Özgürlük-israf dengesi
Küresel düzeyde nüfus artar ve kaynaklar kıtlaşması insanlığın birlikte yaşamasını zorlaştırıyor. Zoru kolaylaştırmak etkili düzenlemeleri, yeni kuralları devreye sokarak özgürlük-israf dengesini ayarlamayı gerektiriyor. Fakat ön plana çıkan günü kurtarma ihtiyacı nedeniyle olması gerekenin tam tersi eğilimler destekleniyor ve sorunlar ağırlaşıyor. Yeni ve daha sıkı düzenlemelere ihtiyaç duyulur iken, kuralsız ortam dengesizlikleri büyütüyor. Bu tablo belirsizlik ve kırılganlığı artırıyor, hızla yükselen istikrarsızlık potansiyeli yeni rekorlara koşuyor.

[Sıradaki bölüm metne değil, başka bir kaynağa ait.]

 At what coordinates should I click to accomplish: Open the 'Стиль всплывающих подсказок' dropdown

Başta petrol ve altın olmak üzere emtia piyasalarında yaşanan yükselişin, yükselen enflasyonist baskının kaynağını burada aramak gerekiyor.

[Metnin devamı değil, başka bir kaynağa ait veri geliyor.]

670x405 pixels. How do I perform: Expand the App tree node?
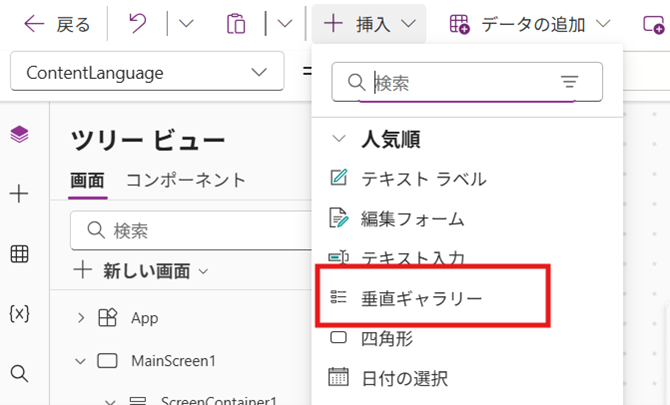pyautogui.click(x=82, y=318)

Küreselleşme denilen kuralsızlık sözde kalmak koşulu ile özgrülük alanını genişletiyormuş gibi görünüyor; fakat beraberinde getirdiği israf insanlığın geleceğini tehdit ediyor. Bu süreci terse çevirmek adına israfı azaltmak adına özgrülükleri birlikte yaşamaya devam etmek adına sınırlayan yeni kuralları gerektiriyor. Veya başka bir deyişle içgüdüleri yozlaştığı için insanlığı birbirine düşüren mevcut sistemin yerine tüm kurum ve kuralları ile yenisinin devreye sokulabilmesi gerekiyor. Aksi takdirde tuhaf bir görüntü oluşuyor. Japonya'da yaşanan dram arz daralması gibi sebeplerle bazı sektörleri sevindirebiliyor veya Libya örneğinde olduğu gibi kurtlar kuzu postuna bürünüp kendilerine pay çıkarmaya çalışabiliyorlar. Kimseye haksızlık yapmadan zorunlu ihtiyaçları karşılamak veya alıştığı tüketim düzeyini sürdürmek giderek imkânsızlaşıyor.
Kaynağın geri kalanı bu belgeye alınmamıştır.